Please reproduce, exactly and with nothing else, every line from the one containing "The height and width of the screenshot is (457, 805)." through the last line of the records below.

*** Opening of SOURCE DATA ***

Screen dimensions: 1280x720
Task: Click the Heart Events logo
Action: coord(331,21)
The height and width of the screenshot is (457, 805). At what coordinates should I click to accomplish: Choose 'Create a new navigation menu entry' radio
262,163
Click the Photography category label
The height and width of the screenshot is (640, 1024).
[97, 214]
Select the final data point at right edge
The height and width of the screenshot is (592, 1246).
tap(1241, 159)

*** Close of SOURCE DATA ***

| RESULT BELOW |
The height and width of the screenshot is (457, 805). At what coordinates should I click to accomplish: Choose 'Create a new navigation menu entry' radio
262,163
Click the Photography category label
The height and width of the screenshot is (640, 1024).
[97, 214]
Select the final data point at right edge
The height and width of the screenshot is (592, 1246).
tap(1241, 159)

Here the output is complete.